Offiziell dürfen Krankenkassen keiner Person aufgrund ihres Geschlechts eine bestimmte Behandlung verweigern – d.h. es sollte dir auch mit einem “divers”-Personenstand möglich zu sein, jede nötige Behandlung von deiner Krankenkasse bezahlt zu bekommen, unabhängig vom Personenstand. Weil aber rechtlich und amtlich immer noch viel zu wenig Sicherheit darüber besteht, wie dieser dritte Personenstand funktioniert, suchen Krankenkassen auch oft Schlupflöcher, um Leistungen nicht übernehmen zu müssen, und so werden teilweise Menschen mit “divers”-Personenstand nötige Behandlungen verweigert.

Das klingt jetzt vielleicht alles sehr düster und abschreckend, aber keine Sorge: Es gibt inzwischen immer mehr Leute, die positive Beispiele bringen, wie all diese Dinge funktionieren können. Wenn du auf Nummer sicher gehen willst, kannst du erst die Mastektomie beantragen, bevor du deinen Personenstand änderst.
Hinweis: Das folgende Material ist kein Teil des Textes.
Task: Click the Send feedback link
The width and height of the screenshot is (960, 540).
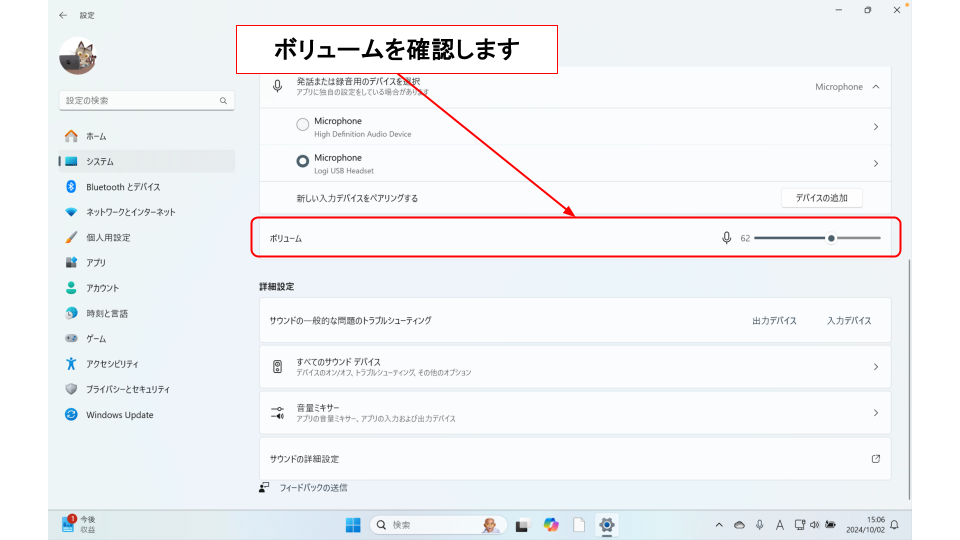Action: click(x=312, y=488)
Den Personenstand “divers” kannst du auf jeden Fall auch als nichtbinäre Person, die nicht intergeschlechtlich ist, annehmen. Manche Standesämter sind sich immer noch diesbezüglich unsicher, aber ein Gericht in Münster hat das vor kurzem entschieden, und es ist auch kein Antrag, den du beim Standesamt stellst, sondern einfach nur eine formale Änderung, die das Standesamt automatisch genehmigen muss, wenn du alle entsprechenden Unterlagen dafür mitbringst.
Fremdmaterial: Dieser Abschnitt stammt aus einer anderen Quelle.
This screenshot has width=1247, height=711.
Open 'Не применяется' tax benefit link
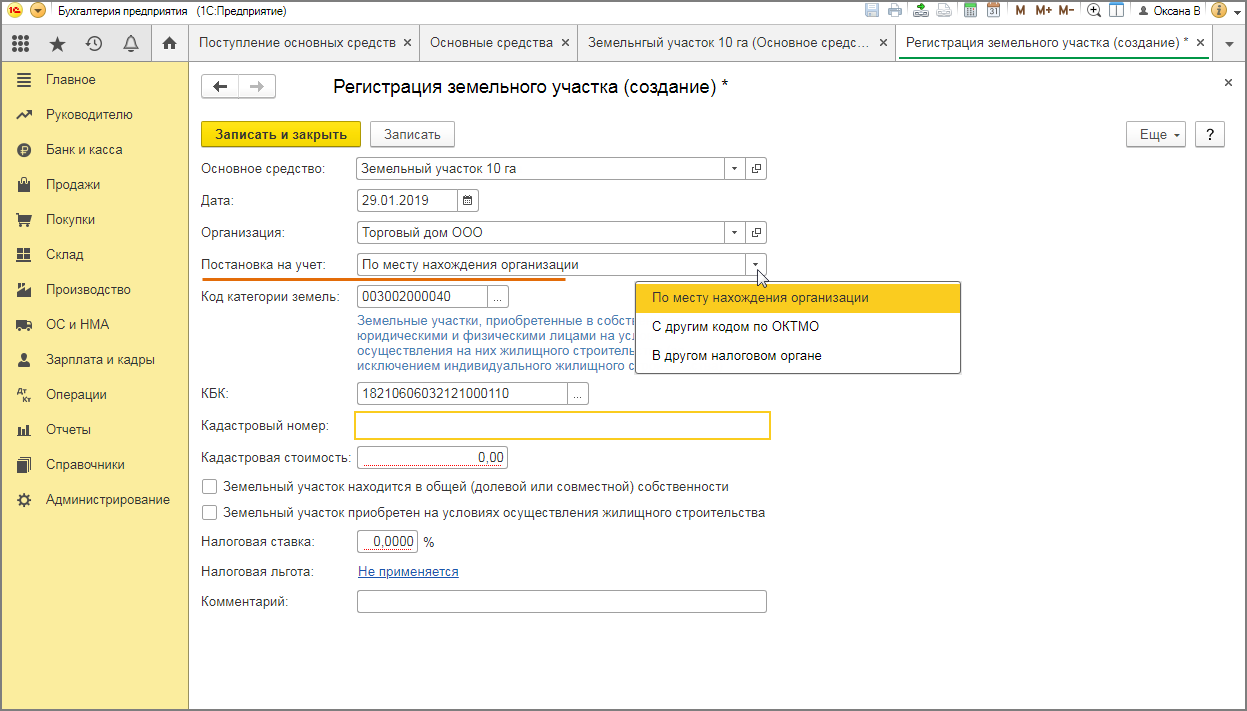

Der beste Tipp ist: Finde am besten bei dir vor Ort bei anderen trans Menschen heraus, welche Therapeut*innen hilfsbereit und geeignet sind, wie dein Standesamt bisher so umgegangen ist mit dem Eintrag “divers”, frage bei anderen trans Menschen rum, die die gleiche Krankenkasse haben wie du, wie der Prozess der Mastek-Beantragung bei ihnen gelaufen ist, und lass dich von niemandem abschrecken, dier dir von vorneherein sagt, dass irgendwas nicht geht. Wir haben diesen Geschlechtseintrag “divers” nur deshalb, weil es oft genug Leute versucht haben, denen eigentlich gesagt wurde “das geht nicht” oder “das gibt es nicht”. Letztlich werden wir alle die medizinische und amtliche Behandlung bekommen, die wir brauchen.

Ich wünsche dir bei allem viel Glück und Erfolg! Wenn irgendwas unklar geblieben ist oder du weitere Fragen hast, dann melde dich gern wieder bei uns.